В отделе поэзии такое же положение, как и в прозе. Пастернак, например, пишет, что вакансия поэта бесполезна, а может быть, и вредна…
Борис Корнилов в № 6 печатает хулиганские стихи (“Баллада о Билле Окинсе”). В его стихах сквозь густой чубаровский мат доносятся нотки определённого любования красотами заморских стран».
История длится месяцы и месяцы! Только 3 декабря 1932 года Оргбюро приняло лаконичное постановление «О стихах т. Корнилова в “Звезде” № 6 1931 г.»: «Признать стихи “Баллада об оккупанте Билле Окинсе” тов. Корнилова грубо неприличными, роняющими достоинство коммунистического журнала. Предложить редакции исправить ошибку».

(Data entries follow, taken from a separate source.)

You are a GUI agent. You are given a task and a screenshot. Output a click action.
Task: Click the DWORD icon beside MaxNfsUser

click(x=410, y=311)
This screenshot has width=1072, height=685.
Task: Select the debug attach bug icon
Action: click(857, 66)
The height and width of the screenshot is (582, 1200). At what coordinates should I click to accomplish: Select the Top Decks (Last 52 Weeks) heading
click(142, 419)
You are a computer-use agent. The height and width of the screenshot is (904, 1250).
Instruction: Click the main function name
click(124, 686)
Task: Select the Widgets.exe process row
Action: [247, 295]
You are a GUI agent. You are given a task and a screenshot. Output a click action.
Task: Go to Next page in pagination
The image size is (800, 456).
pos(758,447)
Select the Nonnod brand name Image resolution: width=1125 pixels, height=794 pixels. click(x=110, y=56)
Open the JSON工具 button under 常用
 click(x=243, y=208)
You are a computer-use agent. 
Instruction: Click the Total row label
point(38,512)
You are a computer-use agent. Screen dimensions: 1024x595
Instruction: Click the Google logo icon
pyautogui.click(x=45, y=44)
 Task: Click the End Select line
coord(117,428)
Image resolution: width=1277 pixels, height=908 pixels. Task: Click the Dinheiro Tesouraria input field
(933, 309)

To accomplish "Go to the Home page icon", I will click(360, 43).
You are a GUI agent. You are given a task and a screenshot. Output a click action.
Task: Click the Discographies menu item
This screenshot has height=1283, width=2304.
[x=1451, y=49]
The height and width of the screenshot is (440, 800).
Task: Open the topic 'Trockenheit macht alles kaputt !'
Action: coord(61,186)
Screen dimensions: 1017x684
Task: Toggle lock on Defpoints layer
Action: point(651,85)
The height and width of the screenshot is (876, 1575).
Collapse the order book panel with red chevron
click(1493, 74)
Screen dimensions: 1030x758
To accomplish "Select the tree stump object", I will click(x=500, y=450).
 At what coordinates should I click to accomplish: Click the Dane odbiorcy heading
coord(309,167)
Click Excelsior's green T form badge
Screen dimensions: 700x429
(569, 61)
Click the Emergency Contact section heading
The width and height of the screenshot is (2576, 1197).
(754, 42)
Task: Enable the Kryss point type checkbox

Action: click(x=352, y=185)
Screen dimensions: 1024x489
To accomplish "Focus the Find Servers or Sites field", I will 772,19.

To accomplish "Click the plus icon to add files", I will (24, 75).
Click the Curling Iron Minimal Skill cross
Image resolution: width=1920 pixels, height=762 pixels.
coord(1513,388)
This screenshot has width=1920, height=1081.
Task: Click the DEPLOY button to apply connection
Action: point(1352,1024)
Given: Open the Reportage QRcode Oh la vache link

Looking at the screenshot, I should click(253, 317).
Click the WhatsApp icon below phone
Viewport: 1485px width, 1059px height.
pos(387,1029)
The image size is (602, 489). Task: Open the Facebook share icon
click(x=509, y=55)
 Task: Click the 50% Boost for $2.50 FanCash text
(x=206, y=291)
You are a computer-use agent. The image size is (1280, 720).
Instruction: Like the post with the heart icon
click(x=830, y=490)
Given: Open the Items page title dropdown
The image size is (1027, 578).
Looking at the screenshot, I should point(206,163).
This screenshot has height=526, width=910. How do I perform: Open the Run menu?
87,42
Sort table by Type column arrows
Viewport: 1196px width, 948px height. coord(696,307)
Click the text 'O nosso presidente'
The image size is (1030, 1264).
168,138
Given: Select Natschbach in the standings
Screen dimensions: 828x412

Здесь положено броситься на защиту поэта от мозолистых рук цензуры — тем более что упомянутому рядом Пастернаку досталось вообще ни за что — потому что его слова элементарно переврали, но если спокойнее, то упомянутая баллада действительно не относится к числу удач Корнилова.
Где шатается Билл Окинс?
Чёрт дери, а мне-то что?
Он гулял по Закавказью —
покажу ж ему за то
в бога, гроб, мать…
Покажу ж ему за то.
А при чём же тут Билл Окинс,
если действует милорд?
Надо лорду
прямо в морду
и, покуда хватит морд,
в бога, гроб, мать —
рвать, бить, мять.
После таких стихов положено бить пьяным кулаком в стол, чтоб задеть тарелку с горохом, и горох полетел бы во все стороны, и пиво из кружки выплеснулось — тебе же на брюки.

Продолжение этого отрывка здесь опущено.